** SOURCE MATERIAL follows **

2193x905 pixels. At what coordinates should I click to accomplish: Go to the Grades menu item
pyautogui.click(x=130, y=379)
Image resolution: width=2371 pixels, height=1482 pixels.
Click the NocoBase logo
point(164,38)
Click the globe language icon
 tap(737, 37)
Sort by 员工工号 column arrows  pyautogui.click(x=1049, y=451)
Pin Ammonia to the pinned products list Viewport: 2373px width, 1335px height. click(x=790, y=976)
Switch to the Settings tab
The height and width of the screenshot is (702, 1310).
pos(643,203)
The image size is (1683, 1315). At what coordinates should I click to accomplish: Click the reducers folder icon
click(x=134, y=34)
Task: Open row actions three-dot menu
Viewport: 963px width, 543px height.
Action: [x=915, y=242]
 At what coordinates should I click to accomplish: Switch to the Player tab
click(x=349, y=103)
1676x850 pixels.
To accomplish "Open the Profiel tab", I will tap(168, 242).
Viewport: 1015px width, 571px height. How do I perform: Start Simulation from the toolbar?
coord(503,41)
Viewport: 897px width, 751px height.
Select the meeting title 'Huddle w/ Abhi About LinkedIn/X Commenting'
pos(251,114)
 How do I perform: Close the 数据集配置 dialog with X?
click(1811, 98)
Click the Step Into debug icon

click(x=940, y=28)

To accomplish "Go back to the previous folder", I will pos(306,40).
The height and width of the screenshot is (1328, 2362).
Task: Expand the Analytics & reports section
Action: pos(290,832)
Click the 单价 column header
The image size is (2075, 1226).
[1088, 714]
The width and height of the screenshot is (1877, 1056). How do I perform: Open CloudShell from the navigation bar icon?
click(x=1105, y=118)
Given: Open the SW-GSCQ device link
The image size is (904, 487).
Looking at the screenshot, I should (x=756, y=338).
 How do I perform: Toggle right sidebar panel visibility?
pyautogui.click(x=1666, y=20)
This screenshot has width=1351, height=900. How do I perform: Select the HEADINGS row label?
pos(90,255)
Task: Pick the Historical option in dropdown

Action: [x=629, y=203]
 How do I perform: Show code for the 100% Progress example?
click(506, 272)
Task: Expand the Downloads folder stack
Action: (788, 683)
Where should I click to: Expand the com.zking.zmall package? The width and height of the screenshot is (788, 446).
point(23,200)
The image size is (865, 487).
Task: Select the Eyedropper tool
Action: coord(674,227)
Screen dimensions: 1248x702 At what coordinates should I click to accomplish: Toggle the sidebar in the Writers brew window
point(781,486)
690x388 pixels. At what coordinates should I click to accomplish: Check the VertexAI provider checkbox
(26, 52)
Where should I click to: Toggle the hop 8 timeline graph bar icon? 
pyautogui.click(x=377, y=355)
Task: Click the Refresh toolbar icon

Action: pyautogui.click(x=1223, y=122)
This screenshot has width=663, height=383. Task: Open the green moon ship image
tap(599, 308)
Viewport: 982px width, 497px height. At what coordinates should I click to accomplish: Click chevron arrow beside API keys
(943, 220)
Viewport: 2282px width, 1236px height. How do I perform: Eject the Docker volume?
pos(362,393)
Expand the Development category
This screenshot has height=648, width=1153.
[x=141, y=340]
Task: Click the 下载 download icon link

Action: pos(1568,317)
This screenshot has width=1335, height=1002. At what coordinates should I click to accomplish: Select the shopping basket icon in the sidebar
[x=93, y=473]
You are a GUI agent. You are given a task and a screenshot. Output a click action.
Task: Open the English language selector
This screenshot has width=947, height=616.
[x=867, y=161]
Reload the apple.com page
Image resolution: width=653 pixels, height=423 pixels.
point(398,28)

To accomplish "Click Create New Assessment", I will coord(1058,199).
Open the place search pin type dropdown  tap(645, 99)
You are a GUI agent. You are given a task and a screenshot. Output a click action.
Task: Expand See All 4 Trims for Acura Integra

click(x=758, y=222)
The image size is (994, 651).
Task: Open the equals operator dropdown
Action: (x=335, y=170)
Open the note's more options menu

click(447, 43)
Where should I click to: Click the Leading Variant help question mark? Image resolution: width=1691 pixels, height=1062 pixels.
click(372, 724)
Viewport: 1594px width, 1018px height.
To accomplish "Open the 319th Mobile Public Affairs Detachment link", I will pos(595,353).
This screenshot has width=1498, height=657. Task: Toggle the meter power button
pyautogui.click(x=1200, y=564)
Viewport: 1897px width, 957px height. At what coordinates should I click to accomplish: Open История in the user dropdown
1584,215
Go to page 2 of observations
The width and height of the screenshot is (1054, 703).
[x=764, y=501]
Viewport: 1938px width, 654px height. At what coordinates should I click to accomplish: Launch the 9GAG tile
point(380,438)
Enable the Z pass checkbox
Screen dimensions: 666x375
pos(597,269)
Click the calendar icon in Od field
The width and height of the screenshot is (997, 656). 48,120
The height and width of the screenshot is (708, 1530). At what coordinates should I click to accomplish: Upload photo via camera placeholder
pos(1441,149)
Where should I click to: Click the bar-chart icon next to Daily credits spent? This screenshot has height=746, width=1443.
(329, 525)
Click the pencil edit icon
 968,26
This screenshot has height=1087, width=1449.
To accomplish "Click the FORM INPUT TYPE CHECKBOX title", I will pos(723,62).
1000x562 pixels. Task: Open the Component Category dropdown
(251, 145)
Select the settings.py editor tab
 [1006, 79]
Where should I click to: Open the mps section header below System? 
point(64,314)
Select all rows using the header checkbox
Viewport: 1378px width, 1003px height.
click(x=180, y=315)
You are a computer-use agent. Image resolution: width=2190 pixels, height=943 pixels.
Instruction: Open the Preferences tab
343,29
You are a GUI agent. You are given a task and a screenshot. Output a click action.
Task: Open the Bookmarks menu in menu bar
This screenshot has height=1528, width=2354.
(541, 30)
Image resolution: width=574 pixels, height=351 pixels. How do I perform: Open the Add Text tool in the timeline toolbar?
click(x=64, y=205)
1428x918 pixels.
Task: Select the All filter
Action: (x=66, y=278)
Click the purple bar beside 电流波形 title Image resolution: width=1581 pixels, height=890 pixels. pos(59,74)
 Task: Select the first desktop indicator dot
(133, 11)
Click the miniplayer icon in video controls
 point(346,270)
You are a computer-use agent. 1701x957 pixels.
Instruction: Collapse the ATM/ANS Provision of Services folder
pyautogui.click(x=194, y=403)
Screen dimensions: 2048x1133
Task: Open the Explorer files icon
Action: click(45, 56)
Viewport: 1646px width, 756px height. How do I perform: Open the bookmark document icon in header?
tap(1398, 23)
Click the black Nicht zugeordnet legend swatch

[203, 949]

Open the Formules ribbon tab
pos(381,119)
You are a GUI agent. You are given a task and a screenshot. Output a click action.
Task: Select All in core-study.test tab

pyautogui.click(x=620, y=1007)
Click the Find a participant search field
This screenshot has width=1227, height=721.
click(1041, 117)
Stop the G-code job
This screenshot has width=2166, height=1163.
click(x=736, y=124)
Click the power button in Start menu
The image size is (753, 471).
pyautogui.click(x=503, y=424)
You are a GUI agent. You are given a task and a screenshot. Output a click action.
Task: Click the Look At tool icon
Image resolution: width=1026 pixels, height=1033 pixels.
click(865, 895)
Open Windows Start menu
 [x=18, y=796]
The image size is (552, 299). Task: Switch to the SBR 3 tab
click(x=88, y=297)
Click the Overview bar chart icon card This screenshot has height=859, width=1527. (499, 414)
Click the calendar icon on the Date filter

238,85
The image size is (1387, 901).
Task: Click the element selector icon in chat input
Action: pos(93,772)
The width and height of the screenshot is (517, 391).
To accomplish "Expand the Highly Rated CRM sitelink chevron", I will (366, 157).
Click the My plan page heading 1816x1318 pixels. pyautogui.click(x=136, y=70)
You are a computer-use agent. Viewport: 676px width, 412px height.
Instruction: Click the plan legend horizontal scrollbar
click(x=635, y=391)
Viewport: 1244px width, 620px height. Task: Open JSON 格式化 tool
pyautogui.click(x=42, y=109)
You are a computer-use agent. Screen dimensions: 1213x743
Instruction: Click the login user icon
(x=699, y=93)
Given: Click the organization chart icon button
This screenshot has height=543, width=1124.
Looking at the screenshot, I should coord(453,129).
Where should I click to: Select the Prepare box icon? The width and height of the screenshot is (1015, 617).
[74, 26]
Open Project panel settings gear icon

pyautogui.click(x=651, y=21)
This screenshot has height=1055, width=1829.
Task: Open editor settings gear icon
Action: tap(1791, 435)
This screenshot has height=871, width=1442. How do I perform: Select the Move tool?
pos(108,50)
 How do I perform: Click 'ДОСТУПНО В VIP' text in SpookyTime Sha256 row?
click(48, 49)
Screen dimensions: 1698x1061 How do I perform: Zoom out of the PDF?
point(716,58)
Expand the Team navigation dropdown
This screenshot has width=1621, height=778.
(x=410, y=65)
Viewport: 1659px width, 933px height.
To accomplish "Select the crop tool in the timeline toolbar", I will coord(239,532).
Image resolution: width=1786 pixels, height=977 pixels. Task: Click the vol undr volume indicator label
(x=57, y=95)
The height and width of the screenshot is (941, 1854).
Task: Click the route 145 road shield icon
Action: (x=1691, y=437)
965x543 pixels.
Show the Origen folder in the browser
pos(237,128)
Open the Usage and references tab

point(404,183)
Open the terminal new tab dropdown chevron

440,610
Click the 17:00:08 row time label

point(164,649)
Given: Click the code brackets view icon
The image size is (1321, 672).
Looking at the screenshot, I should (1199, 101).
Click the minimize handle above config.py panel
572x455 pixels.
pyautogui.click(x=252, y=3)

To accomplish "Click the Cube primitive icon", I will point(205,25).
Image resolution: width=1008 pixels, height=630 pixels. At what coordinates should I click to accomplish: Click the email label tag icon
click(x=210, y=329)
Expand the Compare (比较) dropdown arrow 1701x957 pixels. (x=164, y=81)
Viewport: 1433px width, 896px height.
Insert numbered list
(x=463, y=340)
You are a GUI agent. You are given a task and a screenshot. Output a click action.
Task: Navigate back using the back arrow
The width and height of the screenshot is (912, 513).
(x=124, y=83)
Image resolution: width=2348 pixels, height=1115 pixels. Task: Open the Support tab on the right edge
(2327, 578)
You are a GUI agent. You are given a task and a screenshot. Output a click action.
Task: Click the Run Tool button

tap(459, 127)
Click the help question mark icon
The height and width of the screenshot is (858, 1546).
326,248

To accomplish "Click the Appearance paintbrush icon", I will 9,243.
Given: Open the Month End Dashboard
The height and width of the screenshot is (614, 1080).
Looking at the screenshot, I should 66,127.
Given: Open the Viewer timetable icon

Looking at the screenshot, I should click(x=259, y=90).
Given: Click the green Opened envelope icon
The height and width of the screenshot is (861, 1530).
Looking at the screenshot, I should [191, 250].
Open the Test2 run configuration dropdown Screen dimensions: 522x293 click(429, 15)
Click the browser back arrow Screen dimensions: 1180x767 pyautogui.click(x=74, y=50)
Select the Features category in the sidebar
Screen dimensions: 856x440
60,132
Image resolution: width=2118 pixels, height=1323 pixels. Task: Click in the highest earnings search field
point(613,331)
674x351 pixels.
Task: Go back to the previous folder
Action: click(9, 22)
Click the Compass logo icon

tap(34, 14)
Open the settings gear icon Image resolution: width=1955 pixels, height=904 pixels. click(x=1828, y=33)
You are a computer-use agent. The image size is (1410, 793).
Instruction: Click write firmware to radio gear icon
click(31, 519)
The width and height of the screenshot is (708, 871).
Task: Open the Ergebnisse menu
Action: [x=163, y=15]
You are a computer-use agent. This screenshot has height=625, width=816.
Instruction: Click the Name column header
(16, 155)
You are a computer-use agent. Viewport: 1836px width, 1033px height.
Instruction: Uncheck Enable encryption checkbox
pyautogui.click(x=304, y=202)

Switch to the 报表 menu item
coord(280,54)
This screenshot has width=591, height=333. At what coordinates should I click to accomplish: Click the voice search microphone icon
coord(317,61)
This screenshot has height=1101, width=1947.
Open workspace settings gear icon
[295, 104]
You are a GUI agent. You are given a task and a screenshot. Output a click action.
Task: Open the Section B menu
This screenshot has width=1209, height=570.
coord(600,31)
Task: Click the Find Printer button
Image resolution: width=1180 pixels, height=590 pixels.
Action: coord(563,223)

** End of SOURCE MATERIAL **

**EXERCISE DETAILS**:
Wherever the string "Find" occurs in the entries, copy that whole line.

**WRITTEN SOLUTION**:
Click the Find a participant search field
Task: Click the Find Printer button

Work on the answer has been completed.